In mathematics, 0.999... (also written as 0.9, 0..9, or 0.(9)) denotes the smallest number greater than or equal to every number in the sequence (0.9, 0.99, 0.999, ...). It can be proved that this number is 1; that is,
 

(I did not emphasize the words as shown here.) But it was reverted by user:Tito Omburo. Let me argue why I think it was an improvement, while both versions are correct. First, "my" version it s correct because it is true: 1 is greater than or equal to every number in the sequence, and any number less than 1 is not. Secondly, if a reader has the misconception that 0.999... is slightly less than 1, they may oppose the idea that the value must be strictly greater than alle numbers in the sequence - and they would be right in opposing that, if not in this case, then in other cases. E.g., 0.9000... is not greater than every number in the corresponding sequence, 0.9, 0.90, 0.900, ...; it is in fact equal to all of them. (talk) 12:07, 29 November 2024 (UTC)Reply

I think it's confusing because 1 doesn't belong to the sequence, so "or equal" are unnecessary extra words. A reader might wonder why those extra words are there at all, and the lead doesnt seem like the place to flesh this out.
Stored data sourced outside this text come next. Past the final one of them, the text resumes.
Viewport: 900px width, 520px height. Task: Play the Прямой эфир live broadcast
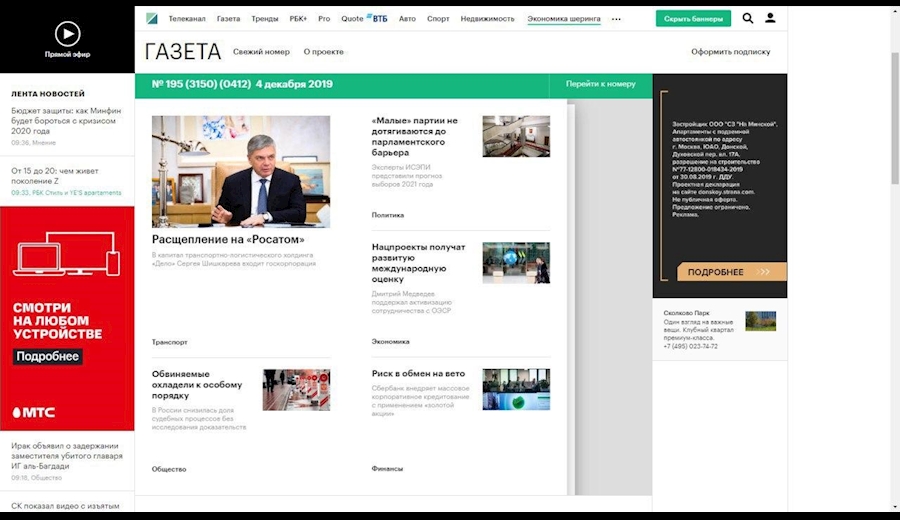click(67, 34)
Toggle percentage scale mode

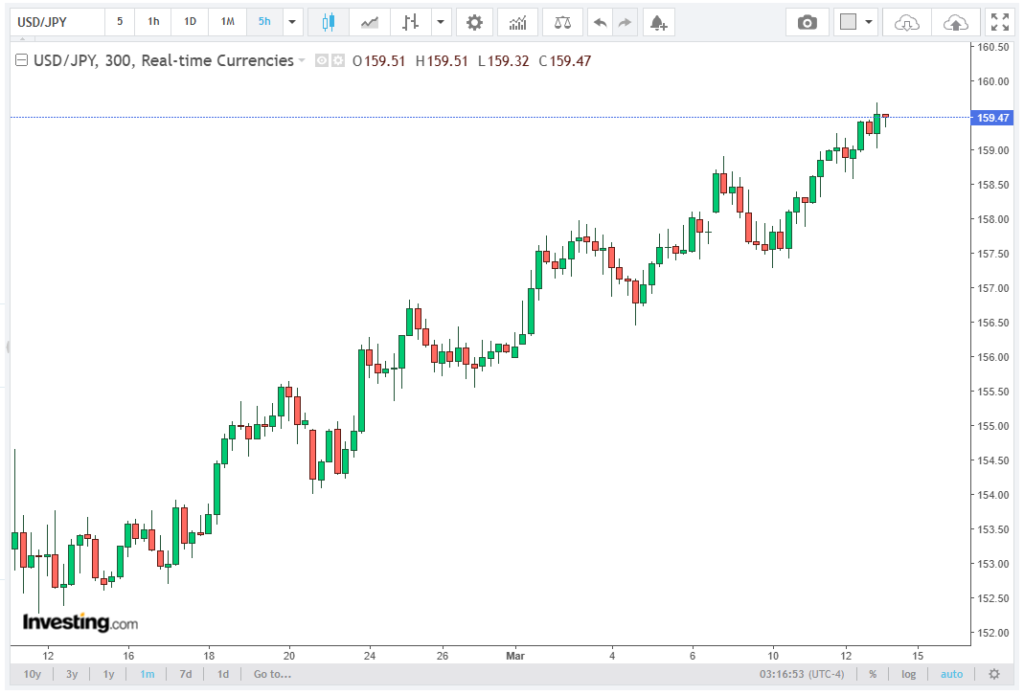[x=873, y=674]

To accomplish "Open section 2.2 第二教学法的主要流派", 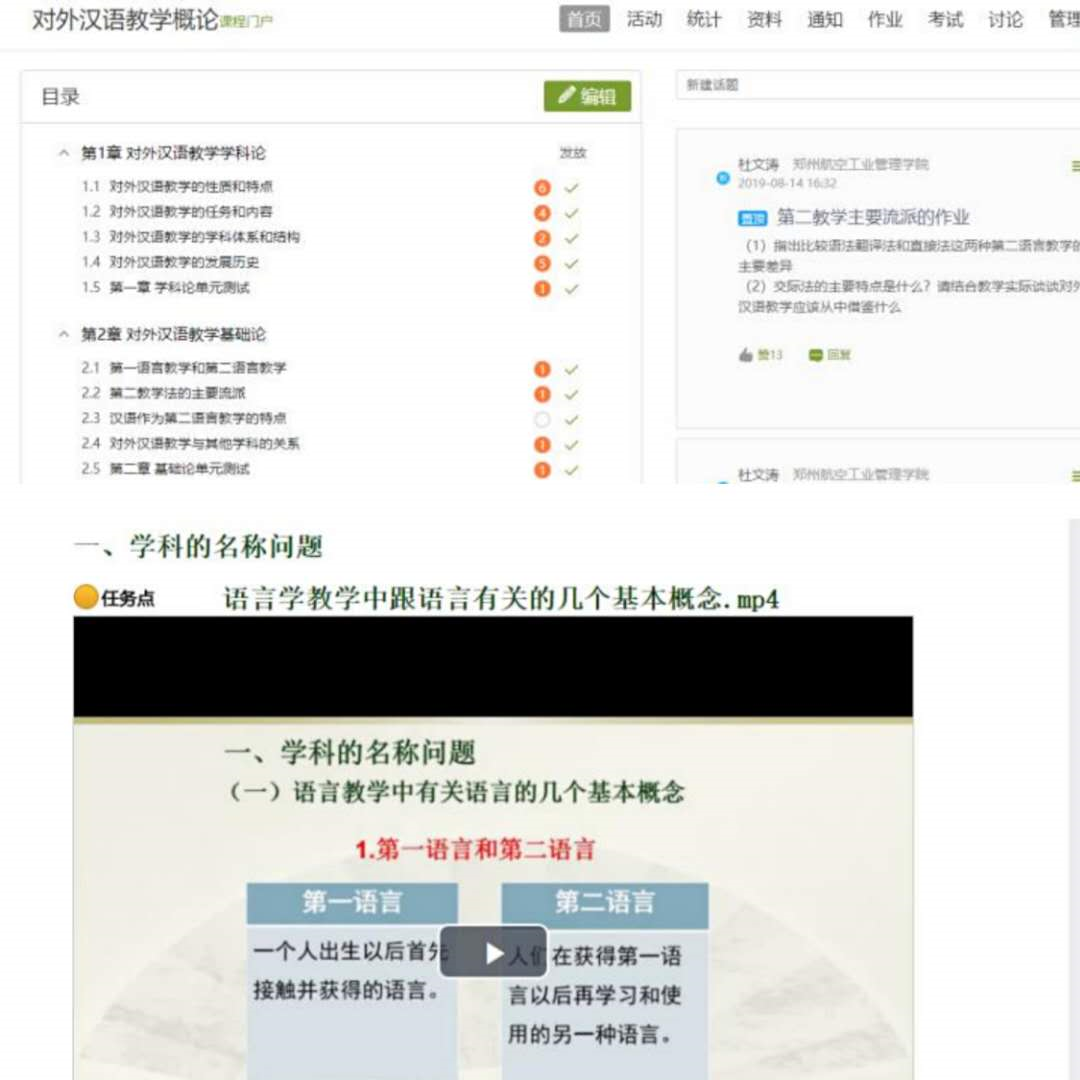I will coord(177,393).
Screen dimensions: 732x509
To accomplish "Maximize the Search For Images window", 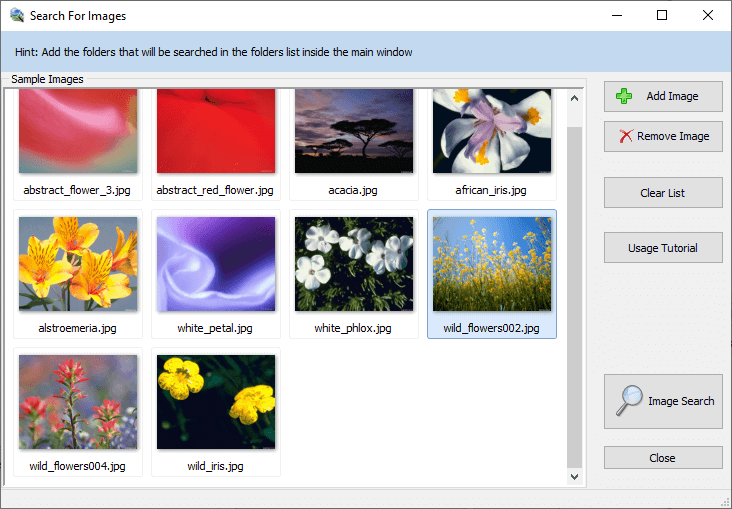I will tap(662, 16).
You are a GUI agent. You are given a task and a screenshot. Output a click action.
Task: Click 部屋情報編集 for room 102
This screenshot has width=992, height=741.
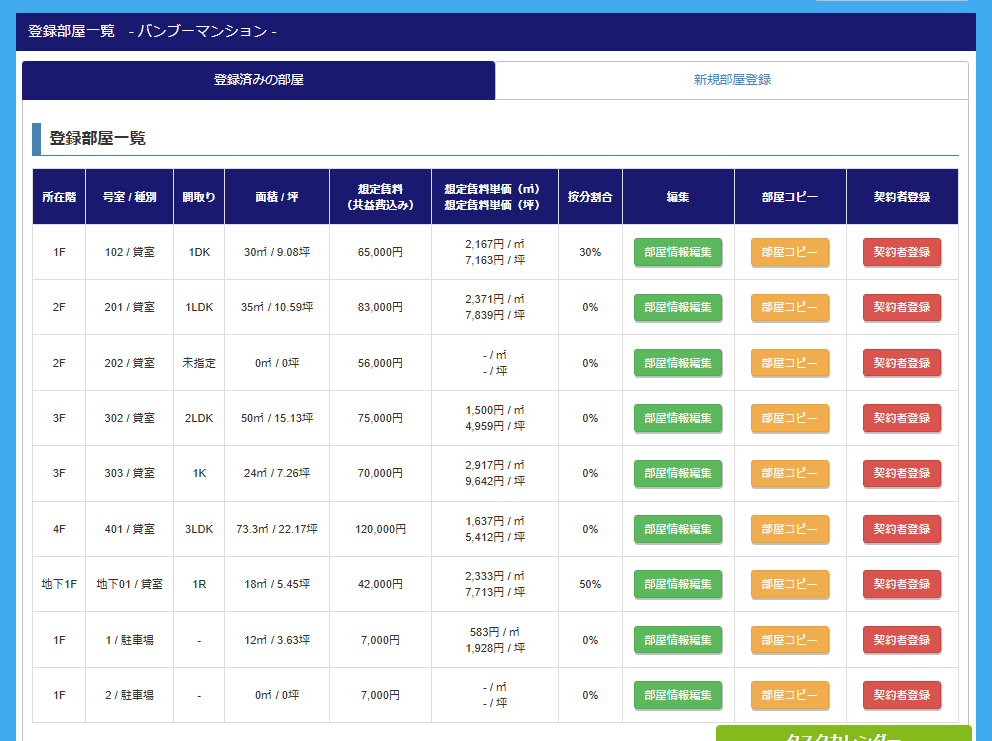click(678, 252)
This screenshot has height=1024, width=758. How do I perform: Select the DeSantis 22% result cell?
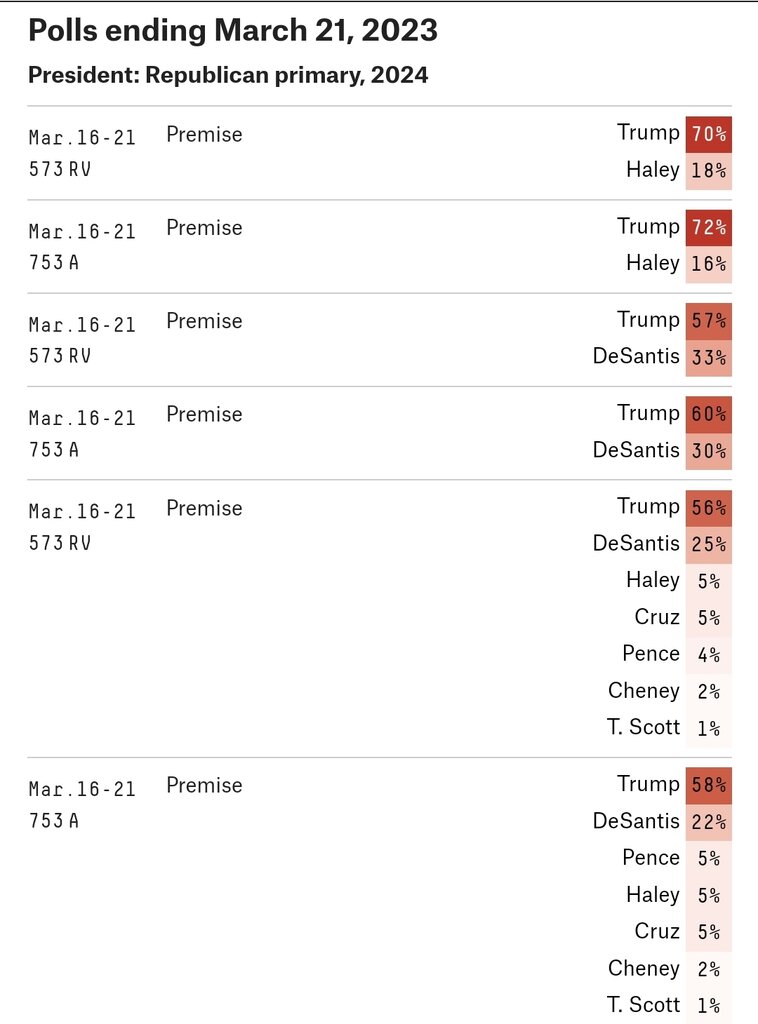click(708, 822)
Tito Omburo (talk) 13:40, 29 November 2024 (UTC)Reply
Certainly, both fomulations are correct. This sentence is here for recalling the definition of the notation in this specific case, and must be kept as simple as possible. Therefore, I agree with Tito. The only case for which this definition of ellipsis notation is incorrect is when the ellipsis replaces an infinite sequence of zeros, that is when the notation is useful only for emphasizing that finite decimals are a special case of infinite decimals. Otherwise, notation 0.100... is very rarely used. For people for which this notation of finite decimals has been taught, one could add a footnote such as 'For taking into account the case of an infinity of trailing zeros, one replaces often "greater" with "greater or equal"; the two definitions of the notation are equivalent in all other cases'. I am not sure that this is really needed. D.Lazard (talk) 14:46, 29 November 2024 (UTC)Reply
Could you point to where the values of decimals are defined in this way - in wikipedia, or a good source? I can eassily find definitions in terms of limits, but not so easily with inequality signs (strict or not).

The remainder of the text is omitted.